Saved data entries
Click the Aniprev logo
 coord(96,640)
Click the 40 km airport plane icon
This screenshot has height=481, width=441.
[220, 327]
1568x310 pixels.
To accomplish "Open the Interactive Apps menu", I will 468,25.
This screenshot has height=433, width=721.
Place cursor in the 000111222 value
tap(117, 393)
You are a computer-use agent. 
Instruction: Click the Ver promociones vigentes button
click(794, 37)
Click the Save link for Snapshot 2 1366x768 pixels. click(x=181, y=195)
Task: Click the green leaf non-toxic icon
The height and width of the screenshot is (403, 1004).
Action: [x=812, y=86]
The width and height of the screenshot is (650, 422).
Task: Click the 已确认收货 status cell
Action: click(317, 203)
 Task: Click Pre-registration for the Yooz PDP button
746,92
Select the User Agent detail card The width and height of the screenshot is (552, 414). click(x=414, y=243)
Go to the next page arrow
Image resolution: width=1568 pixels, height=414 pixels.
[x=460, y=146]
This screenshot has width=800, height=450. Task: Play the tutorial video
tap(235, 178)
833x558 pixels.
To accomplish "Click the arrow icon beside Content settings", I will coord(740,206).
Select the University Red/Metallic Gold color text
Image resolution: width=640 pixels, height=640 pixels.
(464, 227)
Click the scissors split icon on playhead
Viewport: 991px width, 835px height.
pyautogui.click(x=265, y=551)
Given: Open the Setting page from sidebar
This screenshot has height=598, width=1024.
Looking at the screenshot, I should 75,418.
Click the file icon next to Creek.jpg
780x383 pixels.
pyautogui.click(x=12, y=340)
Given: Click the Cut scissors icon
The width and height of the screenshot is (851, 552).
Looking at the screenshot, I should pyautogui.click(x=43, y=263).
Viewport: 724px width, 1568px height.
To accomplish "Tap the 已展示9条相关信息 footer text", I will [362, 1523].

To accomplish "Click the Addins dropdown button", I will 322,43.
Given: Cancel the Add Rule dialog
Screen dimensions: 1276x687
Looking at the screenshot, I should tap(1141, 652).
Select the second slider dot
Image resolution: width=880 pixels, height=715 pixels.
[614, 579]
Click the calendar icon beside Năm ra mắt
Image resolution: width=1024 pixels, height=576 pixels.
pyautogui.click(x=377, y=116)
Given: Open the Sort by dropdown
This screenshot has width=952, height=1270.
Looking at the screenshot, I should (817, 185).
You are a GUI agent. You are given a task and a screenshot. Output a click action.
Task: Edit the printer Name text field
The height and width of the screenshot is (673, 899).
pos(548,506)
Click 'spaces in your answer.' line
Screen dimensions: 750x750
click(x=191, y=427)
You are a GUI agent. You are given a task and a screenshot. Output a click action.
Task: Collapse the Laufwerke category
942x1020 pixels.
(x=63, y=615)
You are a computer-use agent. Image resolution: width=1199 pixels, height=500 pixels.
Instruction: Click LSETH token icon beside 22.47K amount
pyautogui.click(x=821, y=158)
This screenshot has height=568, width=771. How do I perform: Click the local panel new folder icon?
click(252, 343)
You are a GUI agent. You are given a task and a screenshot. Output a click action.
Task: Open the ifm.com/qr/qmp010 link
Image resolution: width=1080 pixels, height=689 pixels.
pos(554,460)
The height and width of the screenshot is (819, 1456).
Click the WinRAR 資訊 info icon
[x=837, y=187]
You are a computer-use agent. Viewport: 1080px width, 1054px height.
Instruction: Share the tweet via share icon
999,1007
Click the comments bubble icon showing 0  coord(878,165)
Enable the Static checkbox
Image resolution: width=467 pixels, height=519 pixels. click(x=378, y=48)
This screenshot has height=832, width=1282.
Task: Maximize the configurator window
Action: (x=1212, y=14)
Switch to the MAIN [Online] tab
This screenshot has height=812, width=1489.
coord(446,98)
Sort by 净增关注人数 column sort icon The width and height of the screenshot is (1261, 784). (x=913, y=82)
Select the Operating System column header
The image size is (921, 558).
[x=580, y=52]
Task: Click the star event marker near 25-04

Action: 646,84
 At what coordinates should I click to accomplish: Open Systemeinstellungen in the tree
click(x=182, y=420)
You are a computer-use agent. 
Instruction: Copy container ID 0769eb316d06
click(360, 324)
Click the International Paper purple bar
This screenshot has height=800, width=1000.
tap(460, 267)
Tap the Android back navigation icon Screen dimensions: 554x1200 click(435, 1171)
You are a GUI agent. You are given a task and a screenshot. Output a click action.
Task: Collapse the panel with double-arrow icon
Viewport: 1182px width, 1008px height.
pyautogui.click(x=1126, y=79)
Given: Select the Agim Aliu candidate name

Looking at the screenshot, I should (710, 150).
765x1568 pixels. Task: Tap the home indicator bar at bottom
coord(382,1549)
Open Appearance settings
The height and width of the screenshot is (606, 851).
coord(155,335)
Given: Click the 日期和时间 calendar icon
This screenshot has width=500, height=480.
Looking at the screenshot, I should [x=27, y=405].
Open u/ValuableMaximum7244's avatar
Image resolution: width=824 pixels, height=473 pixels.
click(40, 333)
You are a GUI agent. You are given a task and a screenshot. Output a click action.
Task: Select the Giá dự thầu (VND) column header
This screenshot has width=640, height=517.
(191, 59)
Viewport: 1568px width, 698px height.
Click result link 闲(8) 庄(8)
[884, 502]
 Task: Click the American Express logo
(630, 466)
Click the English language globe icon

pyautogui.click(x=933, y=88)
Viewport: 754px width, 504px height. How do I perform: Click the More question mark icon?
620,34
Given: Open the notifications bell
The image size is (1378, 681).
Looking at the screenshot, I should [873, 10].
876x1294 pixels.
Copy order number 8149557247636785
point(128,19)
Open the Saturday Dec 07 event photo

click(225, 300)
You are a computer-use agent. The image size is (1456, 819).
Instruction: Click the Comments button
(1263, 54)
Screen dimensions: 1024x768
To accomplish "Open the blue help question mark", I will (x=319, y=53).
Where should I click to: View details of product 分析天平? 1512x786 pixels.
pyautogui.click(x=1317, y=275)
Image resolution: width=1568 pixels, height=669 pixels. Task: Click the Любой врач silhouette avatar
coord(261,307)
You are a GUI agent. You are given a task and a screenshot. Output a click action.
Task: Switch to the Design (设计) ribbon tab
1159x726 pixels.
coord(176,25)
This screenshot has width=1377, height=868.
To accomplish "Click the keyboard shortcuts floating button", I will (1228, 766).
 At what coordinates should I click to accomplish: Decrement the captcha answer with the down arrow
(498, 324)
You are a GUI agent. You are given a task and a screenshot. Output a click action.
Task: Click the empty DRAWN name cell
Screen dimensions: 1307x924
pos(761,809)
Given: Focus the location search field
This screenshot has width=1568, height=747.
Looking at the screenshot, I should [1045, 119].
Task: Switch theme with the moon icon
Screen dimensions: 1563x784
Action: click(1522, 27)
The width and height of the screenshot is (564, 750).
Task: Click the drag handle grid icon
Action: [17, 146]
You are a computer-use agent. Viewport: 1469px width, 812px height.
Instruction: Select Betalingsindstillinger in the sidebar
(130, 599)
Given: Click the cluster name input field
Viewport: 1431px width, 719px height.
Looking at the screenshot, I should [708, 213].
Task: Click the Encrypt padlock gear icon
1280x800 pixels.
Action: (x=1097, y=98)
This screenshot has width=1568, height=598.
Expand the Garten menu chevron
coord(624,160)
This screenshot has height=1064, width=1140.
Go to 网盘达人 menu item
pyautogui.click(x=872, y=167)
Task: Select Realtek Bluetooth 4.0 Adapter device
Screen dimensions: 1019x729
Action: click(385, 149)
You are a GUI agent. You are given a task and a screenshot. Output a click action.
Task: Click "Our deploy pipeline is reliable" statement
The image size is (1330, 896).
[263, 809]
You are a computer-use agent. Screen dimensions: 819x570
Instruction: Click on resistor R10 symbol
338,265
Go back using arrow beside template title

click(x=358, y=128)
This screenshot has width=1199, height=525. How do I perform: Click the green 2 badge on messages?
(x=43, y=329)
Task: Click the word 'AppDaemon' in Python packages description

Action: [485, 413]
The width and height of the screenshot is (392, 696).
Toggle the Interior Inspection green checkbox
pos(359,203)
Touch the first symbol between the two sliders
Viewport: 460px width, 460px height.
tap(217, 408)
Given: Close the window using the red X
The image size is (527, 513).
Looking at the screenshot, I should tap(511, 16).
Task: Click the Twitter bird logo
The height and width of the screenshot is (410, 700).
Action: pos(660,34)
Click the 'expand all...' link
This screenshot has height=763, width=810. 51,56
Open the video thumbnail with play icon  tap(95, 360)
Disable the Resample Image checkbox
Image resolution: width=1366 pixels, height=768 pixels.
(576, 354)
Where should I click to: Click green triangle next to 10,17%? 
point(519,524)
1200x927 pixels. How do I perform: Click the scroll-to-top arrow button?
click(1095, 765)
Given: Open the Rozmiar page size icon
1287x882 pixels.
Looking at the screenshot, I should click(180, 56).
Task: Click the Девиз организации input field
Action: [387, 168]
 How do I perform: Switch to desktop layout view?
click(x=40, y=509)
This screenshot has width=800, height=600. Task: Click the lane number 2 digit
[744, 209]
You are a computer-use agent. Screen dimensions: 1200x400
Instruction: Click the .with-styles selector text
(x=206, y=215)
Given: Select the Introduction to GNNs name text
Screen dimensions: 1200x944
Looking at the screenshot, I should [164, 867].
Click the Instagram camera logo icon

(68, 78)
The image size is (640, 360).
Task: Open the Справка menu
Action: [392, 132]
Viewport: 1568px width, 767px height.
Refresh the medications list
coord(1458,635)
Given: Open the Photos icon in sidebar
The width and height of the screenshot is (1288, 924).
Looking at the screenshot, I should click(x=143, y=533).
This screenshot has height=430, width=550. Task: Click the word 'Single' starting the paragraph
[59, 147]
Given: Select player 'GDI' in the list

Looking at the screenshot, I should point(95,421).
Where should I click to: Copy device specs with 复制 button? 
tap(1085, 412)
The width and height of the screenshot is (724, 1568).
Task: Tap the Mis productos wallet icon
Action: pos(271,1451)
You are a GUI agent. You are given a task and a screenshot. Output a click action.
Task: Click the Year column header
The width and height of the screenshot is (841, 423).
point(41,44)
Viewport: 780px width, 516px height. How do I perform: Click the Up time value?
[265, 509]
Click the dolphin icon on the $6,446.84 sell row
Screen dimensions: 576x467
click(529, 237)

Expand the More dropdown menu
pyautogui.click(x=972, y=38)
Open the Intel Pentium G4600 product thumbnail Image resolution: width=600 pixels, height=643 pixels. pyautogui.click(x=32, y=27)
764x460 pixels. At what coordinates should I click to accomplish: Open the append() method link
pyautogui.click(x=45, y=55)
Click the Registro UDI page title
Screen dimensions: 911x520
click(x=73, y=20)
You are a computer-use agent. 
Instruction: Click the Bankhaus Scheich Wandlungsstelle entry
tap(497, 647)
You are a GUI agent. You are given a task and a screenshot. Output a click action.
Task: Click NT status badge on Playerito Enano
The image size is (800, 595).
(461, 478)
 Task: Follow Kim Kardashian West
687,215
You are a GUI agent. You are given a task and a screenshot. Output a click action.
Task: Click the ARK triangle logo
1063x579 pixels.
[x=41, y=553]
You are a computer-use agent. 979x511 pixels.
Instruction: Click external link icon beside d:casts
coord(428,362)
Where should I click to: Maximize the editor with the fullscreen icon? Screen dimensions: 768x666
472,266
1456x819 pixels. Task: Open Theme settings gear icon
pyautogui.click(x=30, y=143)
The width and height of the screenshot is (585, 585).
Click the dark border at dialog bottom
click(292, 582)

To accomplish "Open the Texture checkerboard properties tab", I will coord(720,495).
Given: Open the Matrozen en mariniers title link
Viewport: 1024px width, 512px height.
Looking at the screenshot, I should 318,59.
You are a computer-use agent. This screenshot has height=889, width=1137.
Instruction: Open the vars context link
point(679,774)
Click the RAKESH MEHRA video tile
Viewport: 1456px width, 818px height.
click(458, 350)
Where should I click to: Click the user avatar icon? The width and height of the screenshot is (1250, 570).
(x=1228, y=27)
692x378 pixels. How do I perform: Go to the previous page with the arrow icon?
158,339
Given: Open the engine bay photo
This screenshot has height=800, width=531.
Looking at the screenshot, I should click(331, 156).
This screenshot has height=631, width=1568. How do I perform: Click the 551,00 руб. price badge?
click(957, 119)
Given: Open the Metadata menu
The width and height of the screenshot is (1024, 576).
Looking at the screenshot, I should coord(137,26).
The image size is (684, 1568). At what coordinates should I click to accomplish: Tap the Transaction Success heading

* **ASSIGNMENT**: Please output exactly the lines between the one holding "Given: Select the Introduction" and the one holding "Viewport: 1568px width, 767px height." in the records above, inclusive, and nothing more.

* **EXERCISE OUTPUT**:
Given: Select the Introduction to GNNs name text
Screen dimensions: 1200x944
Looking at the screenshot, I should [164, 867].
Click the Instagram camera logo icon

(68, 78)
The image size is (640, 360).
Task: Open the Справка menu
Action: [392, 132]
Viewport: 1568px width, 767px height.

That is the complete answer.